Tuesday, January 27, 2004

Polls Beginning to Close in New Hampshire


AP - Fournier Playing to huge crowds of wavering voters, Democrats swapped charges of dirty tricks and elitism Monday.

"It's close and it's closing fast," Howard Dean said, accusing his rivals of smearing him in a shadowy phone-and-mail campaign. "I need your help because we have every intention of winning the New Hampshire primary."

Most public polls gave fellow New Englander John Kerry a double-digit lead over Dean, a former Vermont governor, though at least one survey had the pair in a dead heat. Sen. John Edwards of North Carolina, retired Army Gen. Wesley Clark and Sen. Joe Lieberman of Connecticut were trailing.

(Uncomfirmed sources say Joe Lieberman will drop out)

Campaign strategists said internal polls and anecdotal evidence indicated that Dean and Edwards had the most momentum in the race's final hours.
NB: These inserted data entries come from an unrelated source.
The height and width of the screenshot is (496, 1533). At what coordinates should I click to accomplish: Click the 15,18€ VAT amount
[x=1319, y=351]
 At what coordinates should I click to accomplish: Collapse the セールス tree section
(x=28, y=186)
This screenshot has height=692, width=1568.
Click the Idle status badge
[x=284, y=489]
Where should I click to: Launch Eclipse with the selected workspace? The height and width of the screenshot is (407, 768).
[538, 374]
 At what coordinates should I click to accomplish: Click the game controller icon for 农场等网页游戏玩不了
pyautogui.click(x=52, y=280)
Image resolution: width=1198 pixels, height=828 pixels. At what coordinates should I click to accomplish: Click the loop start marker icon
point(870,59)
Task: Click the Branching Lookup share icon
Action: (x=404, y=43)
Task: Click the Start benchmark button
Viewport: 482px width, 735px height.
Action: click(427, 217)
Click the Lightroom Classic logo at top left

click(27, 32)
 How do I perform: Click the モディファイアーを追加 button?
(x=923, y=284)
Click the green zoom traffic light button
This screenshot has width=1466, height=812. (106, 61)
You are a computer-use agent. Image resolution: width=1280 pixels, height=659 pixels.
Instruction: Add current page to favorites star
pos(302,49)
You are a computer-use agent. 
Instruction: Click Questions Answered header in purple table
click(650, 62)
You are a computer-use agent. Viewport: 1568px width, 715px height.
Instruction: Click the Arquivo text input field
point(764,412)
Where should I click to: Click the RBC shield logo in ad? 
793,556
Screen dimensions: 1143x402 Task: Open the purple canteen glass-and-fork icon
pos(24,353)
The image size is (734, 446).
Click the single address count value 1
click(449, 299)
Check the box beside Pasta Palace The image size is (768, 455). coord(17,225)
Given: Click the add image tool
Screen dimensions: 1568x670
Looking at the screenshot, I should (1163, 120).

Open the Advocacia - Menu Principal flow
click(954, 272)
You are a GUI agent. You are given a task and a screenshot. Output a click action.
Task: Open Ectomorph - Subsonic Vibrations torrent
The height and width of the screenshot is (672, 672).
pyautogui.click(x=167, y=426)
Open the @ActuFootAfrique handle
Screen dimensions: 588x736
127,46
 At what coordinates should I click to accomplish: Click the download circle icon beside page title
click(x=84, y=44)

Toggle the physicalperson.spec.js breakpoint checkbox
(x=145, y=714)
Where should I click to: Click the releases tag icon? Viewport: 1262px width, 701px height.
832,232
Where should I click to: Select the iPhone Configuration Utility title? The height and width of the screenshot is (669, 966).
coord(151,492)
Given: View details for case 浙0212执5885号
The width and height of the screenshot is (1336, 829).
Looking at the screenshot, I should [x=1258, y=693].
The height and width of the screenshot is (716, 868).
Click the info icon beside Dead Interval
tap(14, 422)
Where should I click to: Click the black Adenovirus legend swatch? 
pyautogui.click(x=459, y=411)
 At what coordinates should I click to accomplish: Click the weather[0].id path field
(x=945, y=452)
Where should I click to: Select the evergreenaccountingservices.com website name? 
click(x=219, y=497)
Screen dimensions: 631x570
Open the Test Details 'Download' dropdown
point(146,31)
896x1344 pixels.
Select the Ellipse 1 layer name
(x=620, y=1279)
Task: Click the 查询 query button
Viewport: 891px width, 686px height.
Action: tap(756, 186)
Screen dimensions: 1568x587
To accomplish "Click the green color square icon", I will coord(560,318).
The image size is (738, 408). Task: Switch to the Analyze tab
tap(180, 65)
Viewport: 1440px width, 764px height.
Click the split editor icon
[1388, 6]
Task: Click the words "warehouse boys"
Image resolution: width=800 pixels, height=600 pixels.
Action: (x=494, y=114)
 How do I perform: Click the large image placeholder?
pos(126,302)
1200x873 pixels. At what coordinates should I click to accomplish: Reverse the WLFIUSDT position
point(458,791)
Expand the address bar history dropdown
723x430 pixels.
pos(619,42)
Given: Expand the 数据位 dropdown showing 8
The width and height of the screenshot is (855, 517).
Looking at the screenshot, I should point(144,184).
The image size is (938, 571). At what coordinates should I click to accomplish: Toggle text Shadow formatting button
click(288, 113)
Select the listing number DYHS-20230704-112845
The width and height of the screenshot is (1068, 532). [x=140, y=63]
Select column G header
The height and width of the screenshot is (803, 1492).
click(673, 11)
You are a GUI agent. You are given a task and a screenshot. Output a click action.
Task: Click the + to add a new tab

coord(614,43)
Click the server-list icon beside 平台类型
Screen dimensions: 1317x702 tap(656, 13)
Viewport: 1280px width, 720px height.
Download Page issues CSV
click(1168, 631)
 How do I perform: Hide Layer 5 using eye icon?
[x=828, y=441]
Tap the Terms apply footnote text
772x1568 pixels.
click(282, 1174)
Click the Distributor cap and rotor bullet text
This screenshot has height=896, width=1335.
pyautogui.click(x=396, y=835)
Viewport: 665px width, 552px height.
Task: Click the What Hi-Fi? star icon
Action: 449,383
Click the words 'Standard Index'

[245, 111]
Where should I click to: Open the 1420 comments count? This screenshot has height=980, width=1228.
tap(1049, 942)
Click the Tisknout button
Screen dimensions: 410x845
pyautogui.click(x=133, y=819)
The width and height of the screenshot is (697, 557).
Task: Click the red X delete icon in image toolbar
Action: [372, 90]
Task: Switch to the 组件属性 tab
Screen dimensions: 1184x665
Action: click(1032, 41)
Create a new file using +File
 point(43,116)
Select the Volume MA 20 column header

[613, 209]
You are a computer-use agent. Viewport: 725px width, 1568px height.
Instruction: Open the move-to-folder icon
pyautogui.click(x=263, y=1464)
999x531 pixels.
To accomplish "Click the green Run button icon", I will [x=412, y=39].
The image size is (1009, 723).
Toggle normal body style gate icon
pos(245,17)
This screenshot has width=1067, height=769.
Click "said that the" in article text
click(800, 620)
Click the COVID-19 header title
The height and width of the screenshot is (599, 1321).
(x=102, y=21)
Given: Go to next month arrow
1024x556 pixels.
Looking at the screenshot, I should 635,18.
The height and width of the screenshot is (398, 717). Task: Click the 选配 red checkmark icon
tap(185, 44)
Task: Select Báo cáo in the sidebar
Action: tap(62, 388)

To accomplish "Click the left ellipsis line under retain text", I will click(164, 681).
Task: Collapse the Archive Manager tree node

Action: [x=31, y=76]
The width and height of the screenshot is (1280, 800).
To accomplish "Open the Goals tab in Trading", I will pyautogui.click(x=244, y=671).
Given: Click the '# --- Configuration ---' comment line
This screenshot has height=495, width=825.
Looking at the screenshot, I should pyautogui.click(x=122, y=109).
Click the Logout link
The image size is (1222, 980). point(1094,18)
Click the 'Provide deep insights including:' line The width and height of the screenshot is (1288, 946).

The hotly contested early stages took a toll on the candidates, their voices raspy and no sentence safe. Dean's support of the people's right to vote became "the people's vote to right" in a tongue-twister at his first event.

Dean called himself fiscally conservative, socially liberal and the one candidate willing to take tough stands.

A spokesman said later that Dean supporters are getting phone calls criticizing Dean for, among other things, claiming to be a Christian when his wife and children are Jewish.

"Show me some evidence," said Kerry spokeswoman Stephanie Cutter, denying any involvement.

Edwards, addressing an overflow crowd of 400 in Portsmouth, N.H., took a familiar jab at his rivals as he called for change in Washington. "Do you believe somebody that's been in politics all of their life, or in Washington for decades, will bring that change?" the first-term senator said.

"I didn't go to Yale" or enjoy a privileged upbringing, Clark said in Keene, N.H. Kerry, Dean and Lieberman graduated from the Ivy League school, as did Bush. "Unlike all the rest of the people in this race, I did grow up poor."